## What the exercise asks
Decide whether each statement below agrees with the Tradescantia text. For each, answer yes or no and quote the deciding words of the Tradescantia text.
(a) At lower temperature, the clone's spontaneous pink mutation frequency rises by up to about 40-fold.
(b) Spontaneous interstitial pink mutant events averaged 7.40 pink cells each.
(c) For spontaneous mutations, multiple pink mutant sectors in a hair occurred at about the frequency expected from independent occurrences.

The sectoring patterns of somatic pink mutations were analyzed in the stamen hairs of Tradescantia clone KU 20, a temperature-sensitive mutable clone. This clone is a blue/pink heterozygote, and its spontaneous pink mutation frequency increases up to about 40-fold at lower temperature. In order to elucidate the mutable nature of this clone, the sectoring patterns were analyzed on 1,123 spontaneous pink mutant events and on 2,725 pink mutant events induced by 0.606 and 1.28 Gy of gamma rays. The average number of pink cells per terminal pink mutant event (a row of pink cells including the terminal cell of a hair) occurred spontaneously was 7.40, whereas the number for the terminal pink mutant event induced by gamma rays varied from 3.33 to 9.88 depending on the post-irradiation days, i.e. , increased gradually as the number of days proceeded, then was stabilized at the level of spontaneous mutations after about three weeks. The average number of pink cells per interstitial pink mutant event (a single pink cell or two or more contiguous pink cells between blue cells) was 1.97 for spontaneous mutations, while the number for induced mutations varied also depending on the post-irradiation days. The ratio of the number of interstitial pink mutant events against that of terminal pink mutant events was 1.35 for spontaneous mutations, but the ratio for induced mutations varied also with post-irradiation period reaching 2.89 at the peak, indicating that more interstitial pink mutant events are induced by gamma rays than terminal pink mutant events, as compared with spontaneous mutations. The frequency of multiple pink mutant sectors in a hair was more than four times higher than that expected from independent occurrences in case of spontaneous mutations, while the frequency was close to the expectation in induced mutations, suggesting that somatic recombination is involved as one of the major causes of spontaneous mutations in this mutable clone.

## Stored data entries
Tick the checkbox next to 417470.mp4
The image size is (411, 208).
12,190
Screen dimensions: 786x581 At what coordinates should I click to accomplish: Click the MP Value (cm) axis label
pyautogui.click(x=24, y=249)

## Task answer
(a) Yes: "its spontaneous pink mutation frequency increases up to about 40-fold at lower temperature"
(b) No: "The average number of pink cells per interstitial pink mutant event (a single pink cell or two or more contiguous pink cells between blue cells) was 1.97 for spontaneous mutations"
(c) No: "more than four times higher than that expected from independent occurrences in case of spontaneous mutations"